It is to be appreciated that the layers and materials described in association with embodiments herein are typically formed on or above an underlying semiconductor substrate, e.g., as FEOL layer(s). In other embodiments, the layers and materials described in association with embodiments herein are formed on or above underlying device layer(s) of an integrated circuit, e.g., as BEOL layer(s). In an embodiment, an underlying semiconductor substrate represents a general workpiece object used to manufacture integrated circuits. The semiconductor substrate often includes a wafer or other piece of silicon or another semiconductor material. Suitable semiconductor substrates include, but are not limited to, single crystal silicon, polycrystalline silicon and silicon on insulator (SOI), as well as similar substrates formed of other semiconductor materials. The semiconductor substrate, depending on the stage of manufacture, often includes transistors, integrated circuitry, and the like. The substrate may also include semiconductor materials, metals, dielectrics, dopants, and other materials commonly found in semiconductor substrates. Furthermore, although not depicted, structures described herein may be fabricated on underlying lower level back end of line (BEOL) interconnect layers. For example, in one embodiment, an embedded non-volatile memory structure is formed on a material composed of a dielectric material such as, but not limited to, silicon dioxide, silicon oxy-nitride, silicon nitride, or carbon-doped silicon nitride. In a particular embodiment, an embedded non-volatile memory structure is formed on a low-k dielectric layer of an underlying BEOL layer.

In an embodiment, interconnect lines (and, possibly, underlying via structures) described herein are composed of one or more metal or metal-containing conductive structures. The conductive interconnect lines are also sometimes referred to in the art as traces, wires, lines, metal, interconnect lines or simply interconnects. In a particular embodiment, each of the interconnect lines includes a barrier layer and a conductive fill material. In an embodiment, the barrier layer is composed of a metal nitride material, such as tantalum nitride or titanium nitride. In an embodiment, the conductive fill material is composed of a conductive material such as, but not limited to, Cu, Al, Ti, Zr, Hf, V, Ru, Co, Ni, Pd, Pt, W, Ag, Au or alloys thereof.

Interconnect lines described herein may be fabricated as a grating structure, where the term “grating” is used herein to refer to a tight pitch grating structure. In one such embodiment, the tight pitch is not achievable directly through conventional lithography. For example, a pattern based on conventional lithography may first be formed, but the pitch may be halved by the use of spacer mask patterning, as is known in the art. Even further, the original pitch may be quartered by a second round of spacer mask patterning. Accordingly, the grating-like patterns described herein may have conductive lines spaced at a constant pitch and having a constant width. The pattern may be fabricated by a pitch halving or pitch quartering, or other pitch division, approach.

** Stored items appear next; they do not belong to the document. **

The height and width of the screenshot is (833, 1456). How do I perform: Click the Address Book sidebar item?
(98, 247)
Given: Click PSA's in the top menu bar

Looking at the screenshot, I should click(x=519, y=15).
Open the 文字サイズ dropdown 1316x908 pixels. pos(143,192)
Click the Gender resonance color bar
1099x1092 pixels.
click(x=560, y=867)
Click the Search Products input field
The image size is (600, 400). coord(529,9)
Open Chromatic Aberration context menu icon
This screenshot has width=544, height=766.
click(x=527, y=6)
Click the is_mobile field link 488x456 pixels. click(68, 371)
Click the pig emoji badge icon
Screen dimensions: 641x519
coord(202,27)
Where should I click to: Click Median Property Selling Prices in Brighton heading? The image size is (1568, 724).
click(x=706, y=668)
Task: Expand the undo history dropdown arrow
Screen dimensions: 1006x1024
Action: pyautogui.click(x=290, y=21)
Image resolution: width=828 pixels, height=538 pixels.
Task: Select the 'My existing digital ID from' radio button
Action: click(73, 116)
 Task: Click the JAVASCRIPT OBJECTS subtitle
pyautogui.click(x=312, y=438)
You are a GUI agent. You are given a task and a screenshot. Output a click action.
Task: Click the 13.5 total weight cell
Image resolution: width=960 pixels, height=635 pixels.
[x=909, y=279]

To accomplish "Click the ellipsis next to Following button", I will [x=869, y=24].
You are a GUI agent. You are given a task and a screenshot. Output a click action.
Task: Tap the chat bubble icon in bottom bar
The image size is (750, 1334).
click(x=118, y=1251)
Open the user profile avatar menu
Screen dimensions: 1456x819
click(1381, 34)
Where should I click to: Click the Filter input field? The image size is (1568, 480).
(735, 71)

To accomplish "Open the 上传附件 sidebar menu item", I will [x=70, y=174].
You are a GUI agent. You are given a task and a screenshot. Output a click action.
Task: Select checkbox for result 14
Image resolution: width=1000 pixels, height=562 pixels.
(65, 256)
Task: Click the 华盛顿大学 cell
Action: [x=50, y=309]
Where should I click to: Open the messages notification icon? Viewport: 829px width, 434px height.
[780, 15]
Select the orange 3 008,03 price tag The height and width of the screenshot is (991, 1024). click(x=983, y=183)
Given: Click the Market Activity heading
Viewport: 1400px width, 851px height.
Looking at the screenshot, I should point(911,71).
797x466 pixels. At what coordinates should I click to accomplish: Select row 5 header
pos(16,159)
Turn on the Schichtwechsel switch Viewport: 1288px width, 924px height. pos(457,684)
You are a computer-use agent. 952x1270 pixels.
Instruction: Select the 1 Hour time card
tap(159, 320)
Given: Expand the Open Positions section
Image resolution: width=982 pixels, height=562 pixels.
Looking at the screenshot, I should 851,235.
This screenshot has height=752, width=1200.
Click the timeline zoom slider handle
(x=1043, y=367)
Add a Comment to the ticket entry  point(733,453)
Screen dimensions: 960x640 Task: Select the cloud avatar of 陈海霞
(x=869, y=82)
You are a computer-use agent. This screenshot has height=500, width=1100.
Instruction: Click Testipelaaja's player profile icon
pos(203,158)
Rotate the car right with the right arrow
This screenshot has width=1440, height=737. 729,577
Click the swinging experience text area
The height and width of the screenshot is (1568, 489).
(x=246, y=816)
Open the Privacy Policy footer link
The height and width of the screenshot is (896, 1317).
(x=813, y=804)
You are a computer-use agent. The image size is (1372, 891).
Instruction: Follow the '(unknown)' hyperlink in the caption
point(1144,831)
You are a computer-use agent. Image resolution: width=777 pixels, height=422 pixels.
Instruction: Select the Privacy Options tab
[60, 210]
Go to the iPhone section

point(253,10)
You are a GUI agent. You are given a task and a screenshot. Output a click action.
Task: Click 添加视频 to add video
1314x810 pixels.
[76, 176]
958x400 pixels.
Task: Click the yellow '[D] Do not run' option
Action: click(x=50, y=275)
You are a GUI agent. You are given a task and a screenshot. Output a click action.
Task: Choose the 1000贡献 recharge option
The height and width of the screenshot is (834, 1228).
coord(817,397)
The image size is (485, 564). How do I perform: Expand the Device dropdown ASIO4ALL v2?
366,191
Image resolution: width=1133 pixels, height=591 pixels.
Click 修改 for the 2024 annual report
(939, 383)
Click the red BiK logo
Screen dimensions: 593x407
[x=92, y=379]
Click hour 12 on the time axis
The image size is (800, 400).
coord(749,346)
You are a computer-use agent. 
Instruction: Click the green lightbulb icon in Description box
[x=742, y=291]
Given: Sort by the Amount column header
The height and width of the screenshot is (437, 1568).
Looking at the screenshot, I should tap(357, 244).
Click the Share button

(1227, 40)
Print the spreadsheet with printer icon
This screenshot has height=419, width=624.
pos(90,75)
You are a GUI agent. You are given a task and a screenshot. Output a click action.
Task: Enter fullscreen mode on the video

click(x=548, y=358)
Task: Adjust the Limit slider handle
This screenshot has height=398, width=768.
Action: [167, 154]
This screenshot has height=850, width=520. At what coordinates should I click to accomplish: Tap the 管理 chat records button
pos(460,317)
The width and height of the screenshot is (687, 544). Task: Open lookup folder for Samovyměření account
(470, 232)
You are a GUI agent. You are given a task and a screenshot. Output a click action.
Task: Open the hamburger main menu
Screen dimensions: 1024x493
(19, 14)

In an embodiment, ILD materials described herein are composed of or include a layer of a dielectric or insulating material. Examples of suitable dielectric materials include, but are not limited to, oxides of silicon (e.g., silicon dioxide (Si02)), doped oxides of silicon, fluorinated oxides of silicon, carbon doped oxides of silicon, various low-k dielectric materials known in the arts, and combinations thereof. The interlayer dielectric material may be formed by conventional techniques, such as, for example, chemical vapor deposition (CVD), physical vapor deposition (PVD), or by other deposition methods.

The integrated circuit structures described herein may be included in an electronic device. As an example of one such apparatus, Figures 6A and 6B are top views of a wafer and dies that include one or more embedded non-volatile memory structures having a 1S-1R memory cell with a resistive element, in accordance with one or more of the embodiments disclosed herein.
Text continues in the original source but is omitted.